A deadlocked Los Angeles Superior Court jury Tuesday asked that the testimony of a martial arts expert accused of killing a nationally ranked female co-worker be read back to them, along with the testimony of the victim’s boyfriend, who the defense has accused of the crime.
The jury has deliberated for 10 days in the trial of Stuart Edward Milburn, 27, who is accused of strangling Veronica Estrada, 29, on Dec. 15, 1993, as she walked along a dark road toward her Canyon Country home. The latest court survey indicates jurors are split 7-5, although it is not known what verdict the majority favors.
If no verdict is reached, a mistrial will be declared and the case will be retried within 60 days.
“I would rather see that than a not guilty verdict, that’s for sure,” said Estrada’s sister, Theresa.
But Milburn’s attorney, Darryl Mounger, said his client is “scared to death” at the prospect of a mistrial.
“He’s been held for seven months without bail for a crime he did not commit and he can’t get them to decide he didn’t do this, which is scary,” Mounger said.
Deliberations have lasted longer than many expected. Judge Charles Horan, for example, showed up Tuesday wearing jeans under his black robe, having scheduled vacation time this week.
Jurors announced Friday that they were deadlocked 6-6, but Horan ordered them to continue deliberating. Another impasse declaration--this time by a 7-5 vote--came Monday afternoon, with jurors asking for a further definition of the term reasonable doubt .
They deliberated for a short time Tuesday, then sent a note to Horan just before 11 a.m. stating they wanted to have the entire testimonies of Milburn and Estrada’s boyfriend, Eddie Hockaday, read to them.
The prosecution has alleged that Milburn killed Estrada out of professional jealousy because of her accomplishments, such as being named instructor of the year at Taekwondo USA, where they both worked. Estrada also was the American Taekwondo Assn.'s top-ranked female competitor in the second-degree black belt division.
Milburn testified during the trial that he respected Estrada’s tae kwon do skills, but not her leadership abilities. He also admitted that the two didn’t get along, but said that he did not kill her.
Three prosecution witnesses said they saw a man--identified from a photo lineup as Milburn--near the murder scene at about 8:15 p.m., about the time police believe Estrada was killed. However, a defense witness, another co-worker, said she saw Milburn put a Christmas card in her gym bag at the tae kwon do studio about 8:20 p.m.

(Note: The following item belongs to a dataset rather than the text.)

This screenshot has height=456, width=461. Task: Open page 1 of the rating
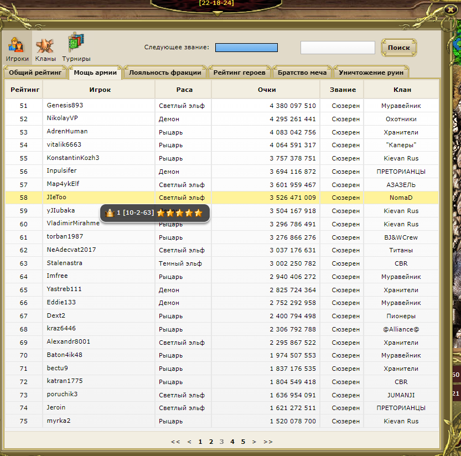(200, 442)
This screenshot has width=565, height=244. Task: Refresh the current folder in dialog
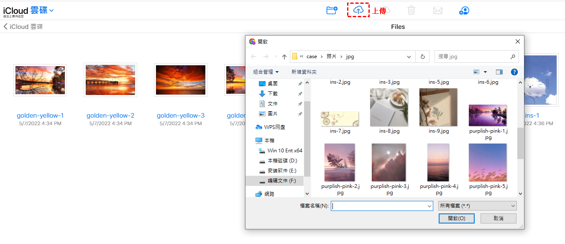[422, 57]
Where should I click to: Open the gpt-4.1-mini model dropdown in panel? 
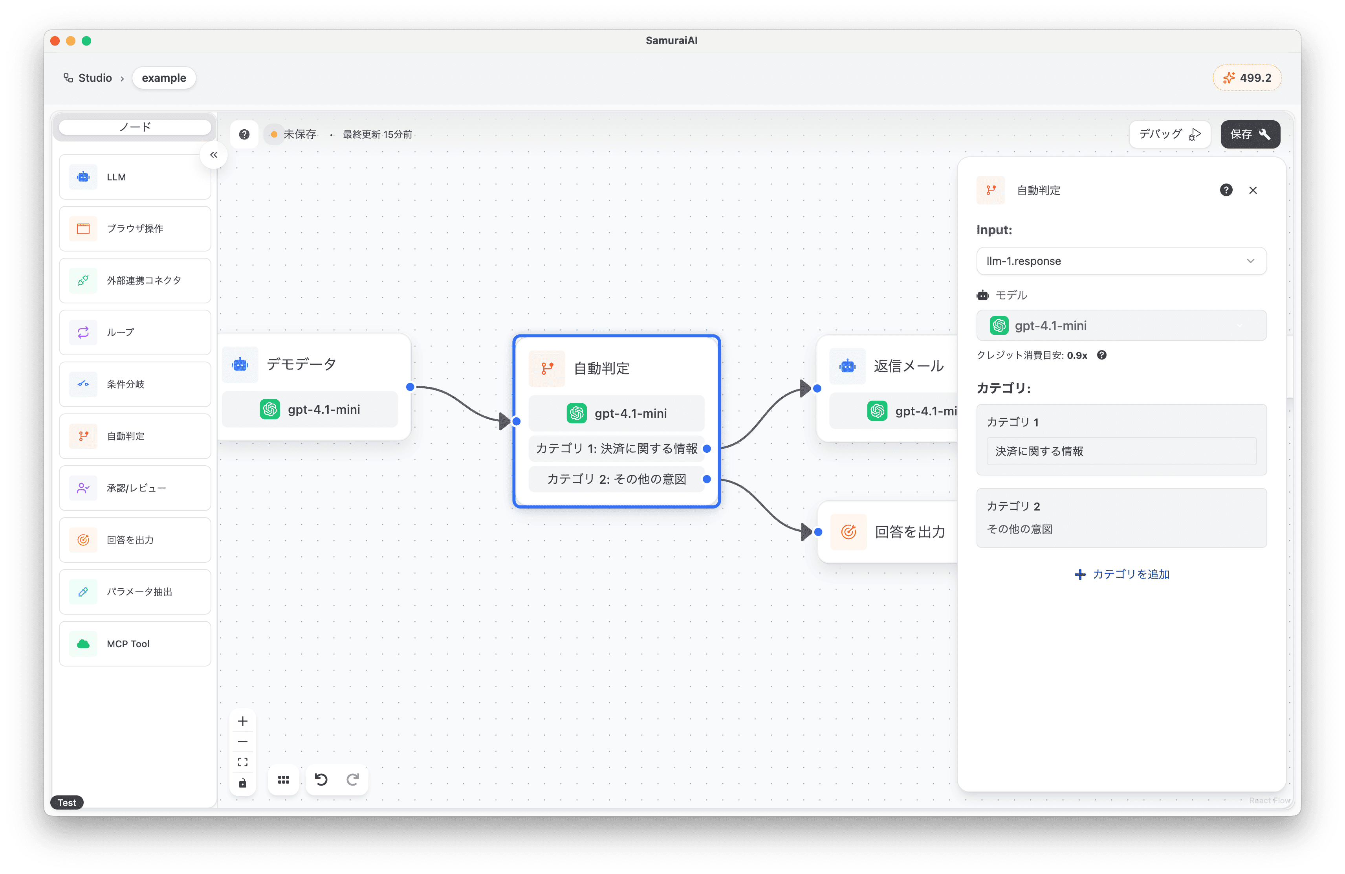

Mounger has argued that Hockaday had a stronger motive and opportunity for the killing, since the couple had argued just before Estrada was killed. Hockaday also testified that he was driving along Soledad Canyon Road looking for Estrada, shortly after authorities believe she was killed.
Hockaday’s testimony was read back to the jury Tuesday afternoon. It is hoped that the reading of Milburn’s testimony, which could take two days, will begin today, depending on the availability of a court reporter.

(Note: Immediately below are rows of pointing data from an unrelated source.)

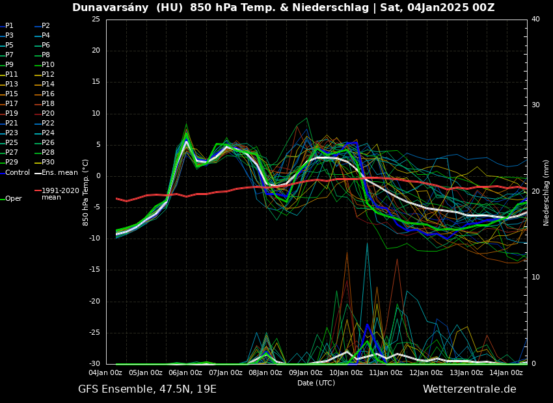Click the Wetterzentrale.de text in footer

point(469,389)
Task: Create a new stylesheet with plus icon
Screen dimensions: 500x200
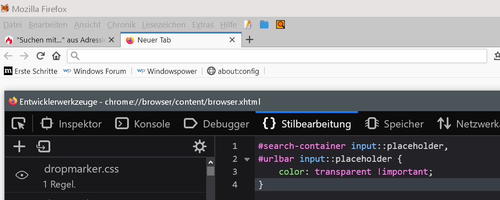Action: (19, 147)
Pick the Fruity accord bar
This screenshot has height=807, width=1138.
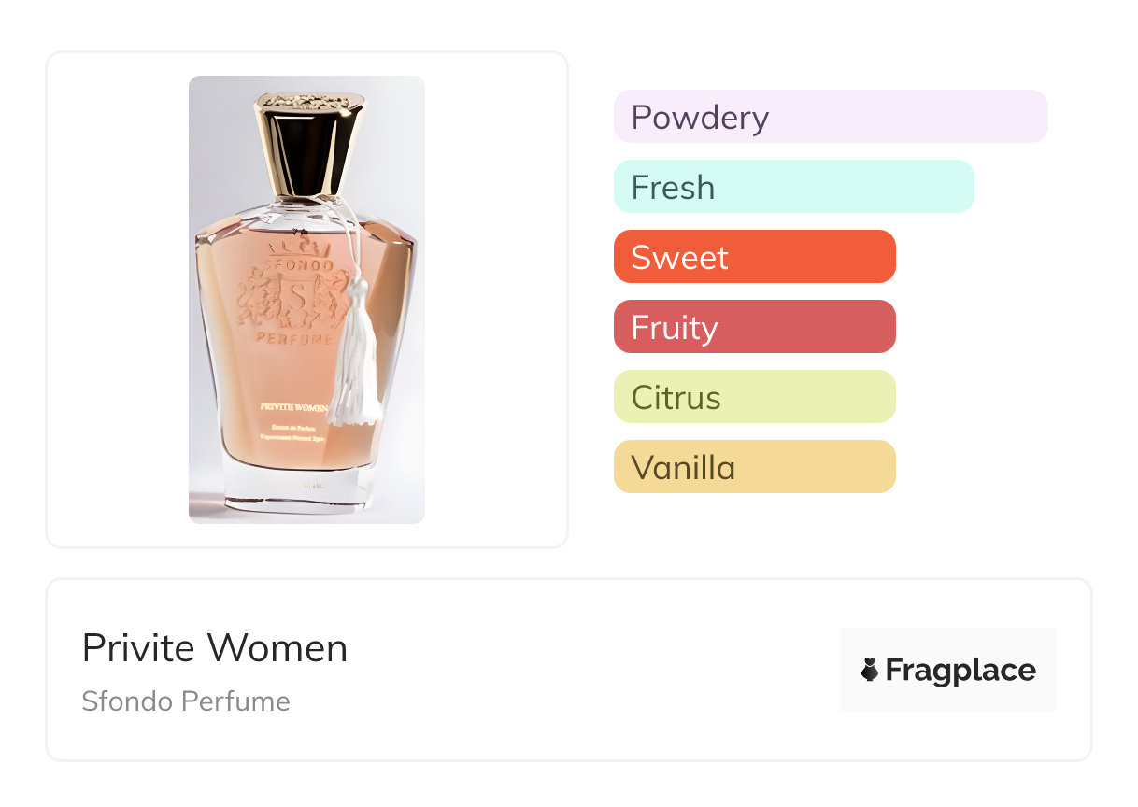click(x=754, y=327)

Deputy Dist. Atty. Robert Foltz said he “would find it a tad incredible” if jurors are trying to decide if Milburn or Hockaday committed the murder. Mounger said he “wouldn’t guess” what the jury is up to.
Jurors previously requested that the testimony of five other witnesses be read back to them by a court clerk.
Milburn faces life in prison without the possibility of parole if convicted of first-degree murder. He also faces a separate charge of sodomy.
He was acquitted by Horan during the trial of charges of attempted rape, plus special circumstance allegations of attempted rape and lying in wait.